--- The problem ---
Skip the pictures. Retype exactly, and only, the lines between the line holding "You are a GUI" and the last line below, inclusive.
Segment Start: Excerpted records
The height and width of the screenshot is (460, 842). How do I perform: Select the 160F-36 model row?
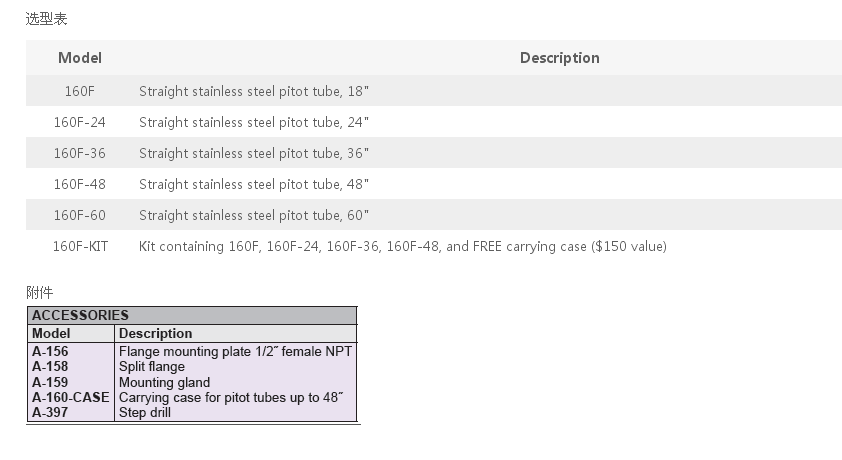pos(434,153)
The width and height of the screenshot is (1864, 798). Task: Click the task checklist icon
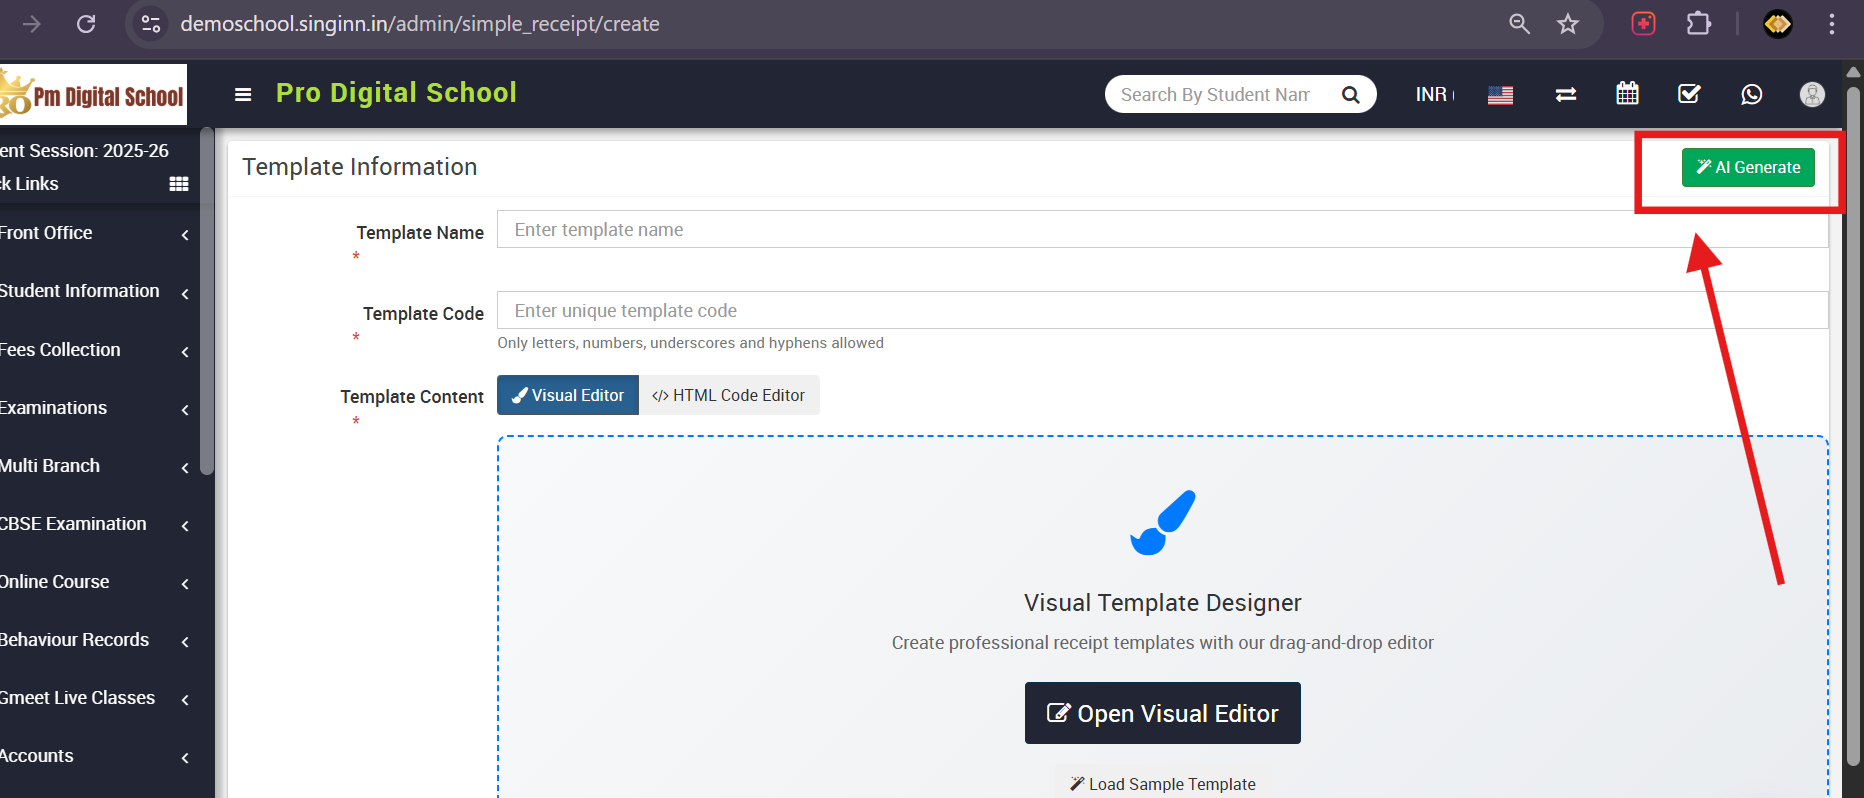pos(1689,94)
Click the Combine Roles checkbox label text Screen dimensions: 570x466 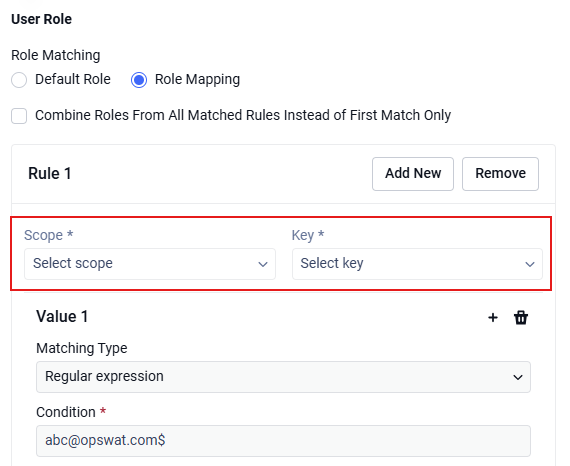pos(243,115)
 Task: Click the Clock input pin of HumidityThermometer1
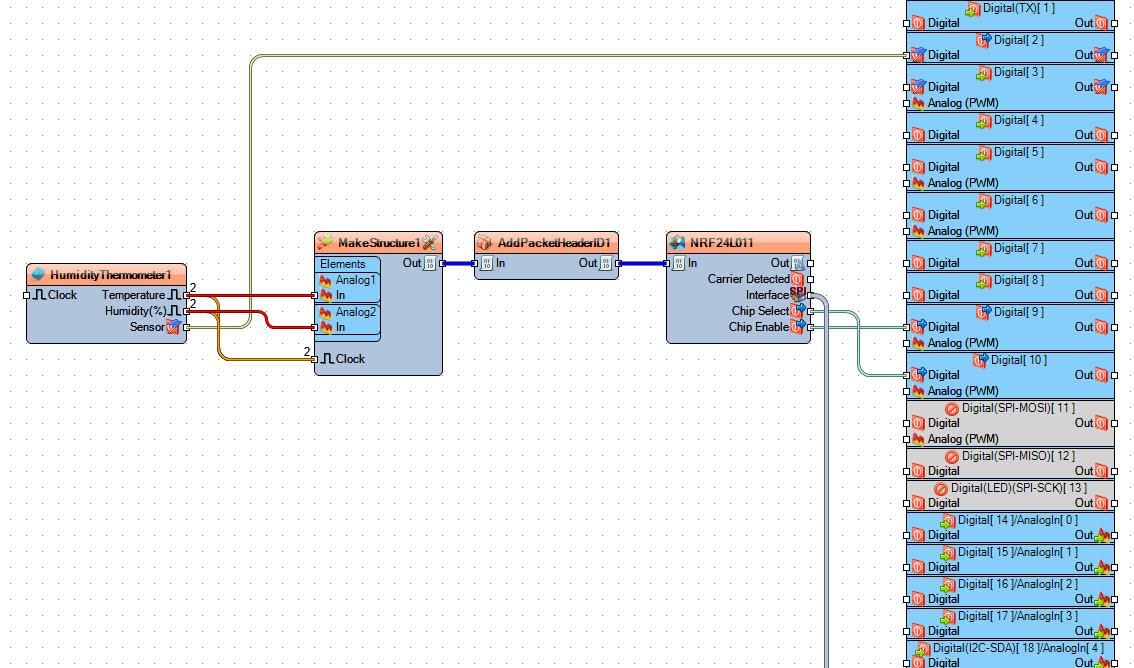coord(27,295)
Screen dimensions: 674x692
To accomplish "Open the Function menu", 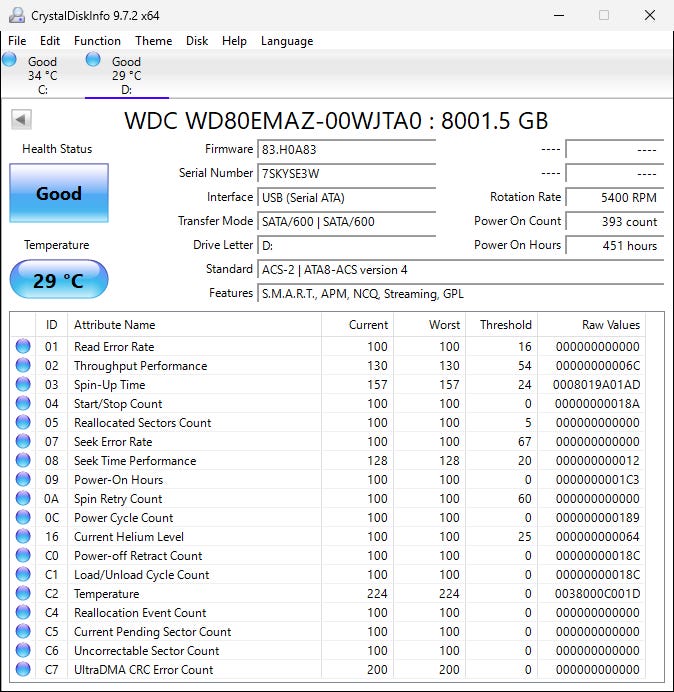I will tap(97, 41).
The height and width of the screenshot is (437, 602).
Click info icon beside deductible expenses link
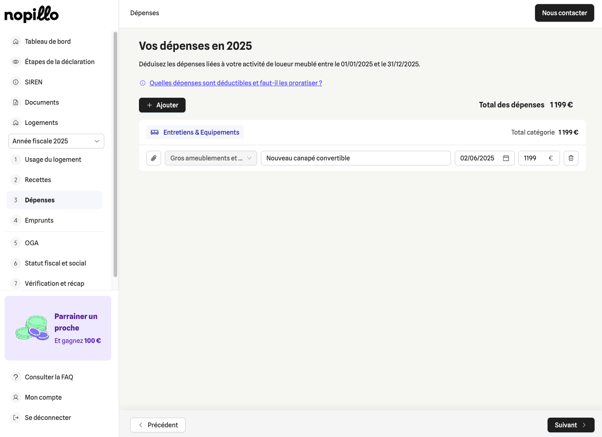click(143, 83)
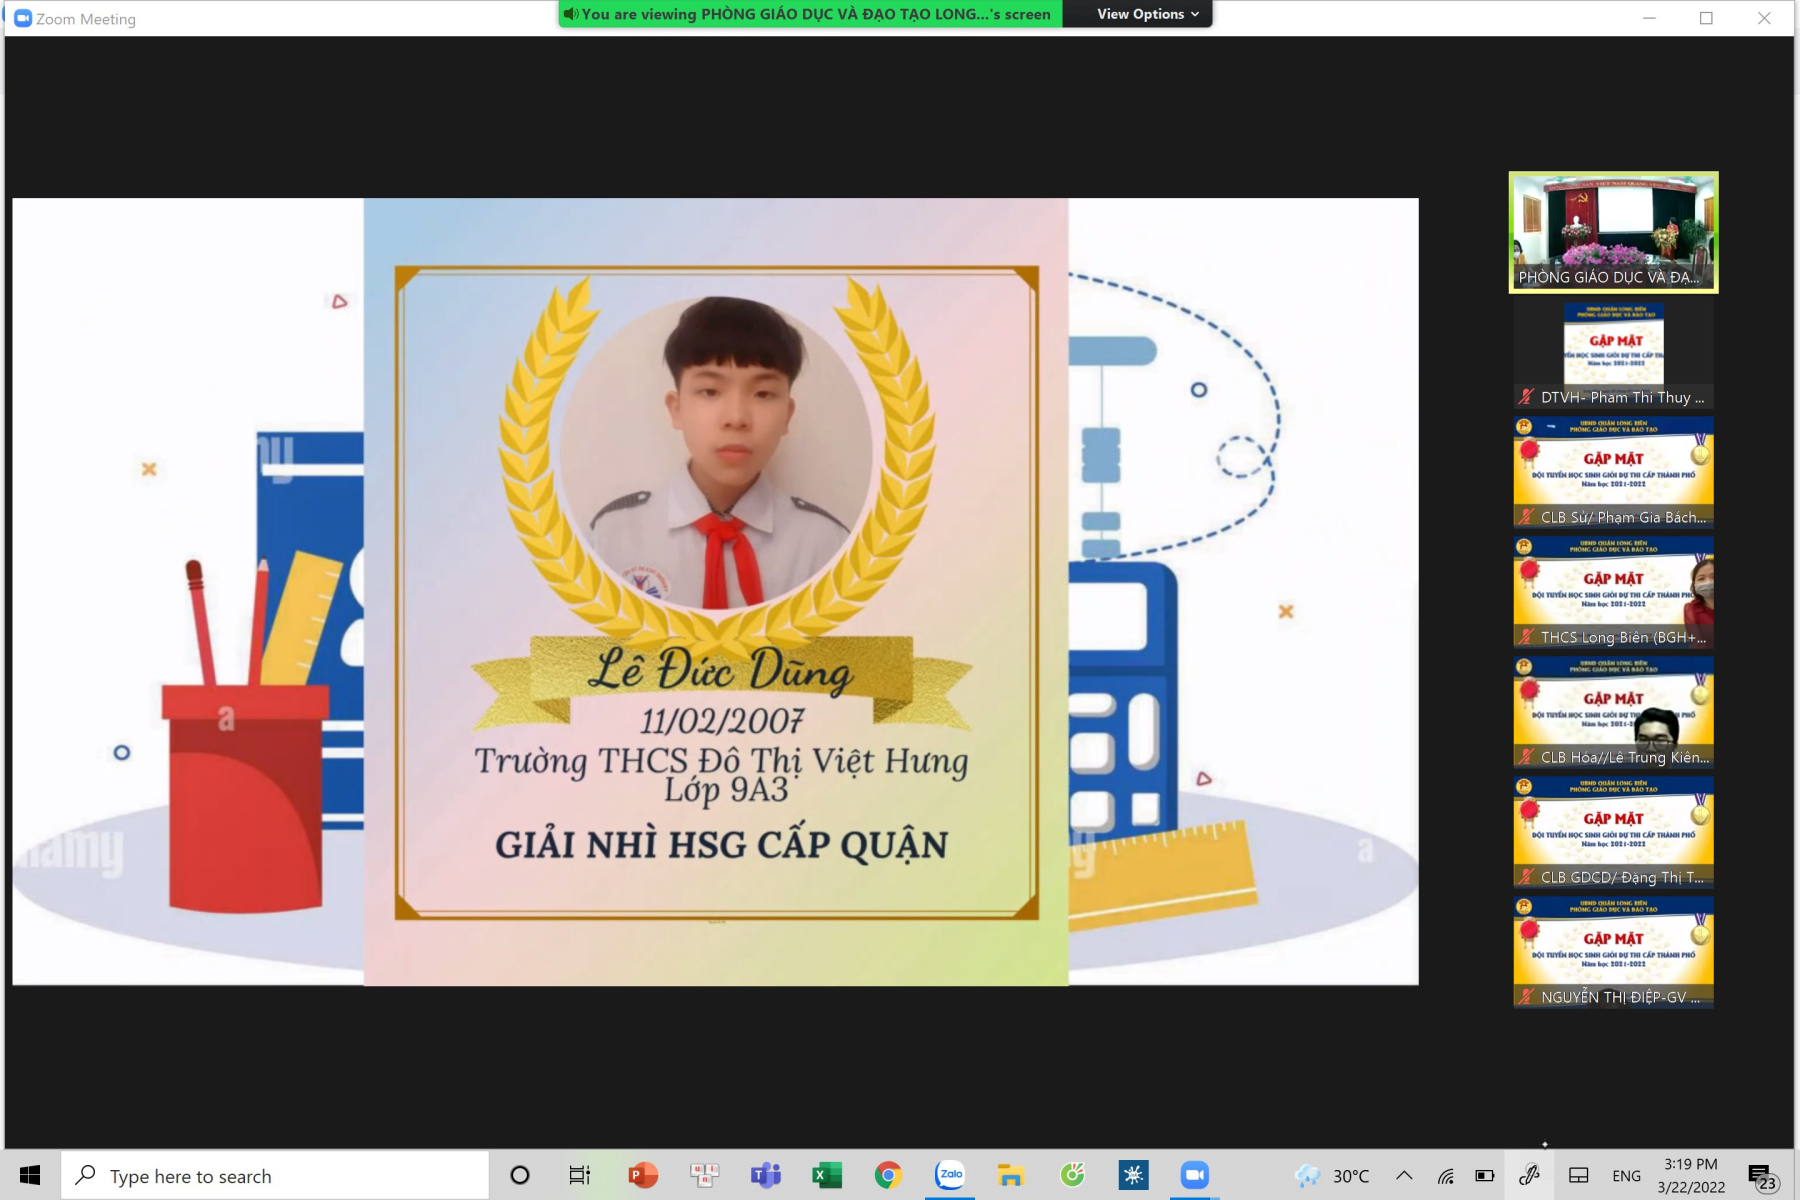Show hidden system tray icons
Screen dimensions: 1800x1200
[x=1404, y=1176]
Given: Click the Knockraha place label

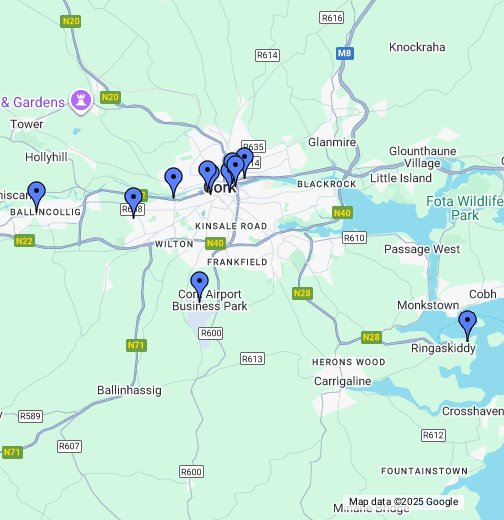Looking at the screenshot, I should (417, 47).
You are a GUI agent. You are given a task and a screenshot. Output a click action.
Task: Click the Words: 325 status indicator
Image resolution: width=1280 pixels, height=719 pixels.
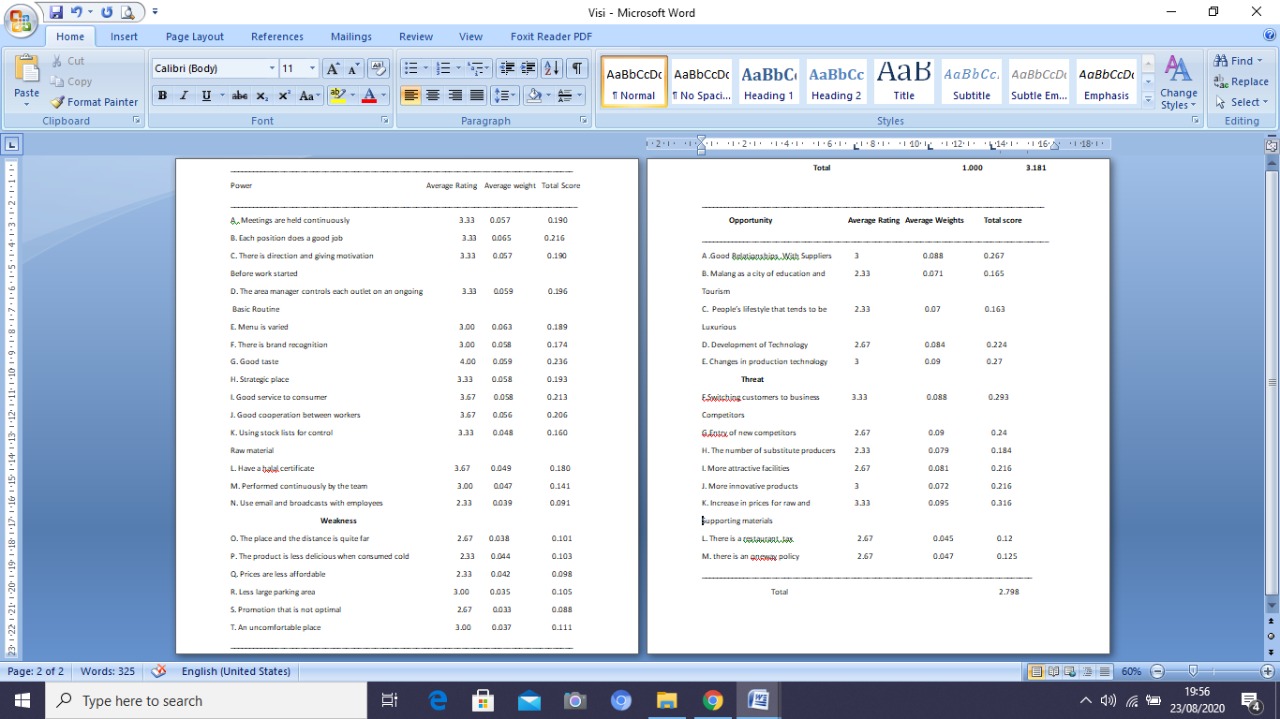(x=107, y=671)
Segment End: Excerpted records
--- Task response ---
You are a GUI agent. You are given a task and a screenshot. Output a click action.
Task: Click the Words: 325 status indicator
Image resolution: width=1280 pixels, height=719 pixels.
(x=107, y=671)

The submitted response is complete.